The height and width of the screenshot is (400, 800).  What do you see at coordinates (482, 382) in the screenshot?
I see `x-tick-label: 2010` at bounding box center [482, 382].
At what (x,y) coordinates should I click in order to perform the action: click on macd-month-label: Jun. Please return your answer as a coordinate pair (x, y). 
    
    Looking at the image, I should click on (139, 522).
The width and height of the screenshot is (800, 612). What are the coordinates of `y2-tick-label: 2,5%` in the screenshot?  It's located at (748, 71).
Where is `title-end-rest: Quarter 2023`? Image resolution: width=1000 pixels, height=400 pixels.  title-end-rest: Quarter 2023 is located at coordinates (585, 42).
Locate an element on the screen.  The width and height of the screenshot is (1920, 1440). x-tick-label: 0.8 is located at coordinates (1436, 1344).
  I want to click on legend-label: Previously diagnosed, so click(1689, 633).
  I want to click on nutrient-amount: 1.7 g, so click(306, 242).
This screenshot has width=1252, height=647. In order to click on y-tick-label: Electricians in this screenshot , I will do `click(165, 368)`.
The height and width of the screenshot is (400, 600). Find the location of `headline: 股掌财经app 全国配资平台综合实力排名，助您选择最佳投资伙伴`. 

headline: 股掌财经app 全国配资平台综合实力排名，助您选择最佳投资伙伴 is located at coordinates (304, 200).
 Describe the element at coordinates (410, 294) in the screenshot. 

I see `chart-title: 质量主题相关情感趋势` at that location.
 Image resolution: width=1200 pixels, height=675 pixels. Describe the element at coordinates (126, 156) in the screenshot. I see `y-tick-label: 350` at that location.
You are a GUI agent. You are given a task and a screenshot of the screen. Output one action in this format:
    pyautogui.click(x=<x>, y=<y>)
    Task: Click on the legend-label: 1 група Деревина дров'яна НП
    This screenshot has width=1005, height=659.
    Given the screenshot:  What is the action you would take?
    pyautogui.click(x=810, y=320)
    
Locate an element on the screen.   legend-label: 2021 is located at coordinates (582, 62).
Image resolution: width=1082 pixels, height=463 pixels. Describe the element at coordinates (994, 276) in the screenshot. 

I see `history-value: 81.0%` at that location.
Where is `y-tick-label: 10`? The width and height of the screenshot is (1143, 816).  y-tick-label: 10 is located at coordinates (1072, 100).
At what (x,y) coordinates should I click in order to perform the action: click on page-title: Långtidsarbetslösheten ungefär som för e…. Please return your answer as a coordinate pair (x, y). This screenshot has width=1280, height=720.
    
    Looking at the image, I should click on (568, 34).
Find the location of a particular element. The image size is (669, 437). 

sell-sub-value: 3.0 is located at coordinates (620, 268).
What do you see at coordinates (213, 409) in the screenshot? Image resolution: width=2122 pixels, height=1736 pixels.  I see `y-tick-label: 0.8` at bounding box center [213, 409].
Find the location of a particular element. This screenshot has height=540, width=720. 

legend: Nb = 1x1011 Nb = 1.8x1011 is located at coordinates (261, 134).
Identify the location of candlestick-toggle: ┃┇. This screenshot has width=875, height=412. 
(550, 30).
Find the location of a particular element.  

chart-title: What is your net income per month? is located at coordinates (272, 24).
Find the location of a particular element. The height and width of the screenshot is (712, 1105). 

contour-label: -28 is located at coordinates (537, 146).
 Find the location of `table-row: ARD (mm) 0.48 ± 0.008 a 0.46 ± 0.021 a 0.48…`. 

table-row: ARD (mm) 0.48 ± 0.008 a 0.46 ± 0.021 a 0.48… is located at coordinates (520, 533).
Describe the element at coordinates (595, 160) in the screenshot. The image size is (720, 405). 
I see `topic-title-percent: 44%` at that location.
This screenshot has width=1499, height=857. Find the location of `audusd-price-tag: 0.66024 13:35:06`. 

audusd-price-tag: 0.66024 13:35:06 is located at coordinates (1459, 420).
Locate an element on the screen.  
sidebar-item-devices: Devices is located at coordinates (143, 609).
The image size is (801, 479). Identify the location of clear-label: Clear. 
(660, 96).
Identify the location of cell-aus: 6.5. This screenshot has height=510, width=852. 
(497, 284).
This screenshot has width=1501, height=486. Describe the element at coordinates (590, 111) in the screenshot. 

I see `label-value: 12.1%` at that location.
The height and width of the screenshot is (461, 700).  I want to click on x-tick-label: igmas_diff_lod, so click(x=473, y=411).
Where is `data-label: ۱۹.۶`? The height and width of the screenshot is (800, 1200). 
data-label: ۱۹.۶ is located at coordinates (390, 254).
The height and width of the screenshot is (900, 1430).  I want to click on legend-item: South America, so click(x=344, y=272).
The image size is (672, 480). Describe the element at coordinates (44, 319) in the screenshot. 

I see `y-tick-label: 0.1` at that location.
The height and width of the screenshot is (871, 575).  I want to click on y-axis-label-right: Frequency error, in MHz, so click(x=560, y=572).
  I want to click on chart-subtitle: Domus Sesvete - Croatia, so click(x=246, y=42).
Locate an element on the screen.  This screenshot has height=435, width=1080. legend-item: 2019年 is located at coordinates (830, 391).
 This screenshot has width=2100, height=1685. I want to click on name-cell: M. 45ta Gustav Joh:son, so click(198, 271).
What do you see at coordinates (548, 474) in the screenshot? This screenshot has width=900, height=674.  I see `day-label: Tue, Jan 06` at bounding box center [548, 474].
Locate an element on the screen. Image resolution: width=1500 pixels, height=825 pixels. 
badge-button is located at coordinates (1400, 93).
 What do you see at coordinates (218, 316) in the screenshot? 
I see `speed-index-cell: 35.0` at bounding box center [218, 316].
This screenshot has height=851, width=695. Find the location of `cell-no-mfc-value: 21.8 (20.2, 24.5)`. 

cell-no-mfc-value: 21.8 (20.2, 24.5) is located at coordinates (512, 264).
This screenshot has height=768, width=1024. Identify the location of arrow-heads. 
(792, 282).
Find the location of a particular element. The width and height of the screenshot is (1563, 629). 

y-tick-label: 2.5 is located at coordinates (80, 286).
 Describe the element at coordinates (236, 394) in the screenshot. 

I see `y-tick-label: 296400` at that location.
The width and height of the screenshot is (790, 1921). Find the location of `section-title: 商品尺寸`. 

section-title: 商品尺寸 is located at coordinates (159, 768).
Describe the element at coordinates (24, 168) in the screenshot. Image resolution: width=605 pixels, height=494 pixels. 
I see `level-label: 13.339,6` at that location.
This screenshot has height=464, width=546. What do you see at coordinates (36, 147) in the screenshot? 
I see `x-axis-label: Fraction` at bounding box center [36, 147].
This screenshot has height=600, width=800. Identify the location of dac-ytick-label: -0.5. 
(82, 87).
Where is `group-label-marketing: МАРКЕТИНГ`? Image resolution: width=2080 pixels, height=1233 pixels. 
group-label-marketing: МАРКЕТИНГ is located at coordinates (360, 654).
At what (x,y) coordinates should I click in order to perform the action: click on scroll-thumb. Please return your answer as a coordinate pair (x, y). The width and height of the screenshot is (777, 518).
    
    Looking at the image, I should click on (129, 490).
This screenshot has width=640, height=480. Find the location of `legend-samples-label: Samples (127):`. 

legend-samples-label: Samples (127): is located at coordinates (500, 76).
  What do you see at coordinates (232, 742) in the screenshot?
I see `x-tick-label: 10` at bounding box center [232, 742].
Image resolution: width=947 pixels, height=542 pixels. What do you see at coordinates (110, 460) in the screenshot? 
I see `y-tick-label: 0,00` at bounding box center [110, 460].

Assignment => Reproduce verbatim the lines of the items above, from the line containing "Locate an element on the screen. Image" through the line containing "badge-button is located", with both of those lines included.

Output below =>
Locate an element on the screen. Image resolution: width=1500 pixels, height=825 pixels. 
badge-button is located at coordinates (1400, 93).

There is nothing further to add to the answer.